Before Sunday's rained-out Geico 500, reporters posted a photo of a plane pulling a sizeable Confederate flag banner above Talladega Superspeedway. Now a group has come forward and claimed responsibility. The Sons of Confederate Veterans said that they were the ones behind the airborne display.

According to the Columbia Daily Herald, the group sent a small airplane to protest NASCAR's decision to ban the Confederate flag from all events. Sons of Confederate Veterans Commander in Chief Paul C. Gramling Jr. said that racing's governing body was trampling on their rights to free speech. NASCAR did not acknowledge the banner or the message reading "Defund NASCAR." Although Executive VP Steve O'Donnell posted a photo of Black and White hands shaking while saying that a "jackass" won't be flying a flag over the track.
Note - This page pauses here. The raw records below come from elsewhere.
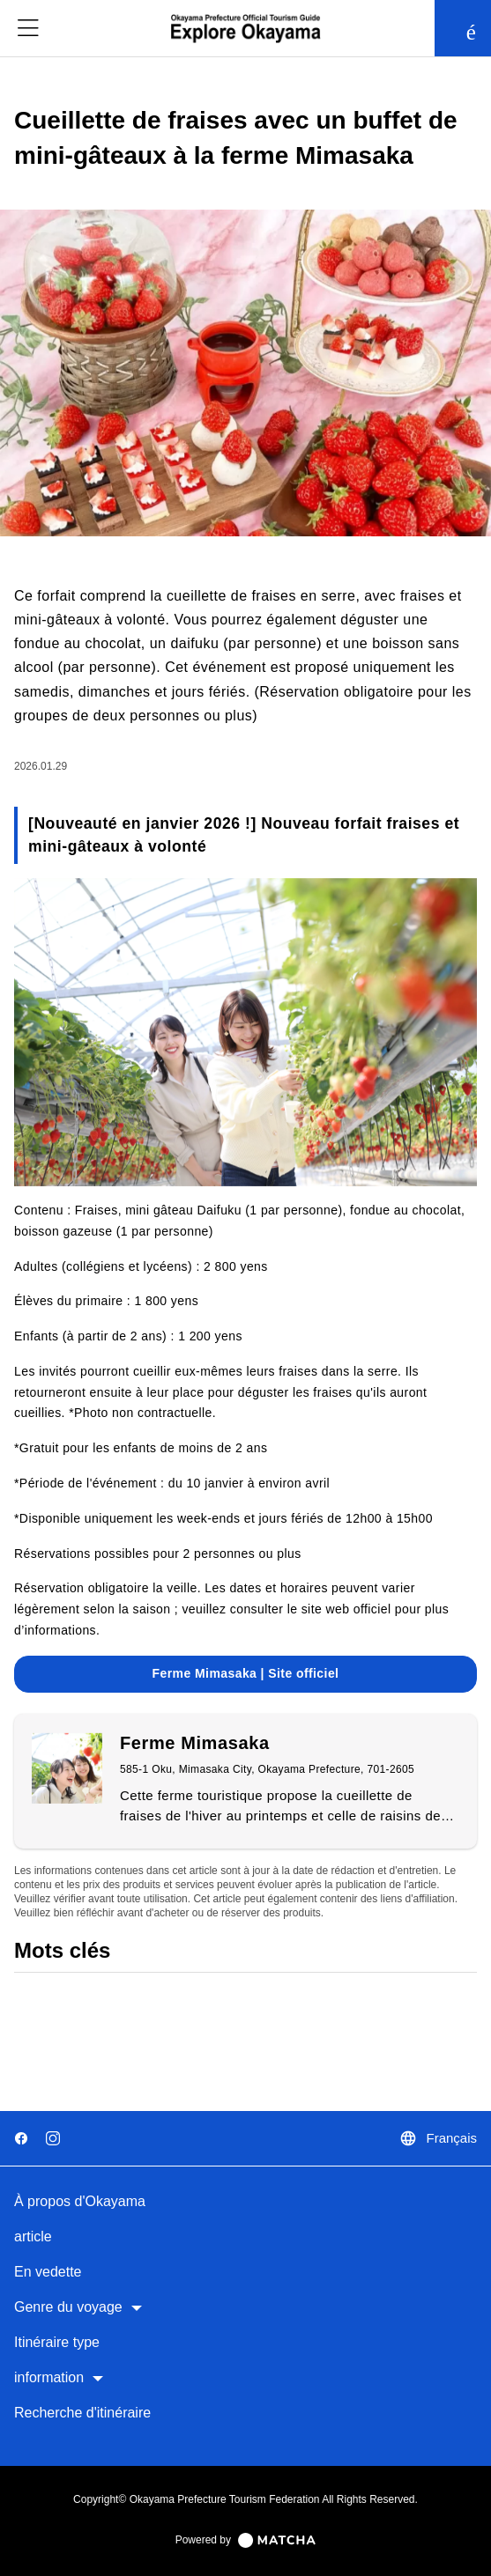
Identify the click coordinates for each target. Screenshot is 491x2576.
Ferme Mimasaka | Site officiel (246, 1673)
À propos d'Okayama (79, 2201)
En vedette (48, 2271)
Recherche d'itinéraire (82, 2412)
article (33, 2236)
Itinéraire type (57, 2342)
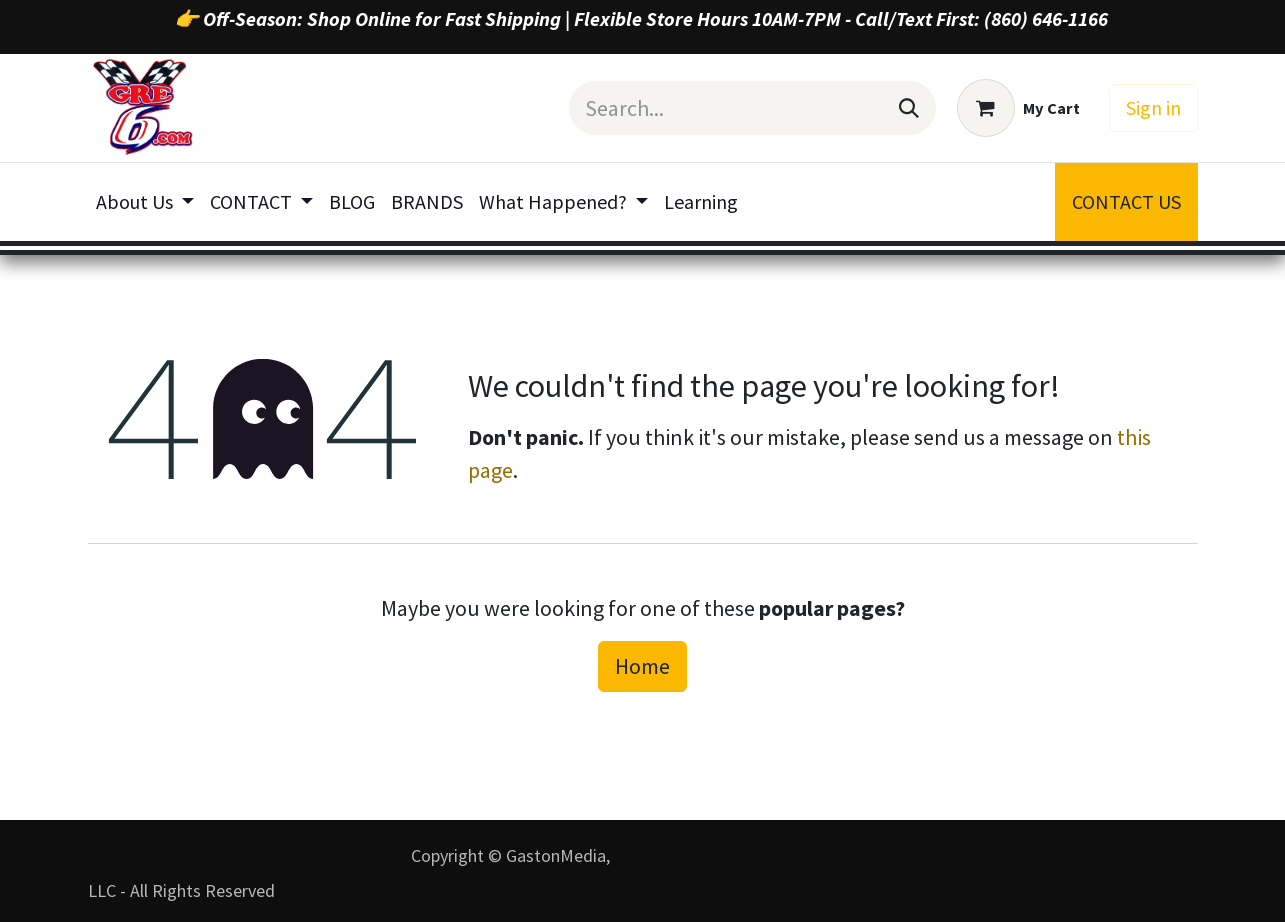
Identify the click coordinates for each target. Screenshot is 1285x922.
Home (642, 666)
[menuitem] (145, 202)
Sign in (1153, 107)
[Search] (909, 108)
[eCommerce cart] (1018, 108)
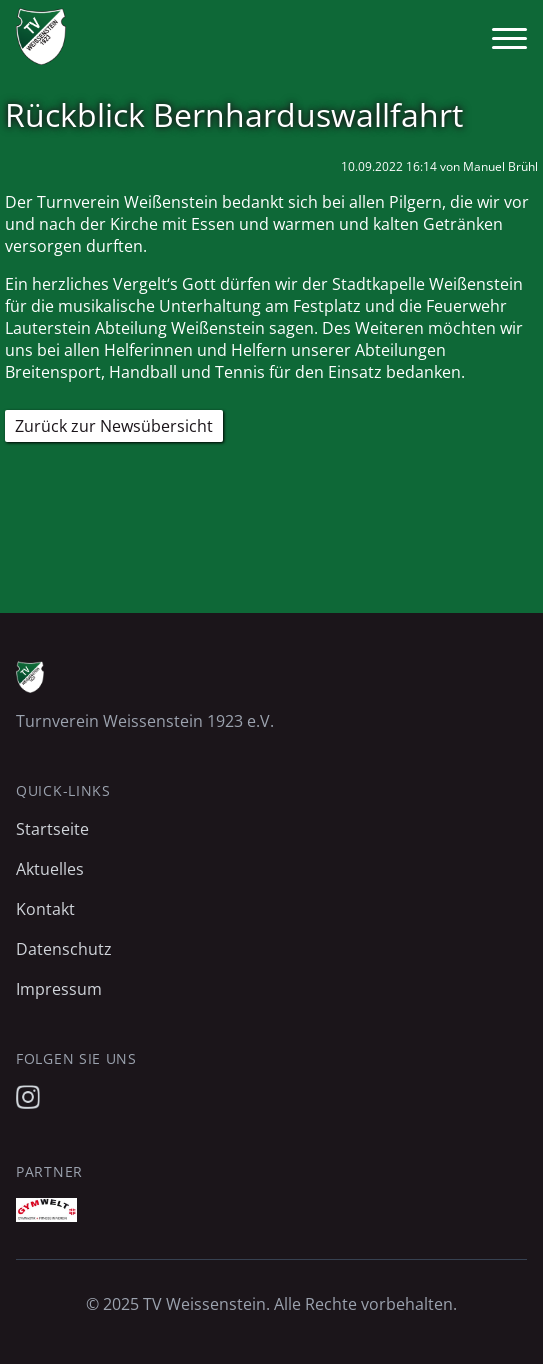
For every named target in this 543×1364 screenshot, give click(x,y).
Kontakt (45, 909)
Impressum (59, 989)
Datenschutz (64, 949)
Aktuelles (50, 869)
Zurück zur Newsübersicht (114, 426)
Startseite (52, 829)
"NASCAR's banning the display of the Confederate battle flag by its fans is nothing less than trampling upon Southerners' First Amendment Right of free expression," Gramling Jr. said. "This un-American act shall not go unchallenged. [On Sunday], members of the Sons of Confederate Veterans' Confederate Air Force displayed its disapproval of NASCAR's trampling upon the First Amendment Rights of Southerners. During and before the start of the NASCAR race in Talladega, Alabama, race, our plane flew a banner announcing a drive to 'defund NASCAR.'

"It is the hope of the Sons of Confederate Veterans that NASCAR fans will be allowed the fundamental American right of displaying pride in their family and heritage. The Sons of Confederate Veterans is proud of the diversity of the Confederate military and our modern Southland. We believe NASCAR's slandering of our Southern heritage only further divides our nation. The Sons of Confederate Veterans will continue to defend not only our right but the Right of all Americans to celebrate their heritage. We trust NASCAR will do the same."

The Sons of Confederate Veterans have headquarters in Columbia, Tennessee. The group has also built a National Confederate Museum on the property, which remains closed amid the COVID-19 pandemic. On the organization's website, it says that "The forces of political correctness have gone into high gear. They attempt to ban any and all things Confederate through their ideological fascism."


NASCAR decided to ban the Confederate flag on June 10. Driver Bubba Wallace had talked to CNN and called for the governing body to make the policy change to become more inclusive for potential fans. NASCAR agreed and promptly informed fans that they could no longer bring the Confederate flag to events or facilities.

This decision prompted several responses from supporters and critics alike. New fans, such as New Orleans Saints running back Alvin Kamara, applauded NASCAR's move and pledged to watch every single season. Those that have an affinity for the flag pledged to boycott professional racing until they can fly the flag once again.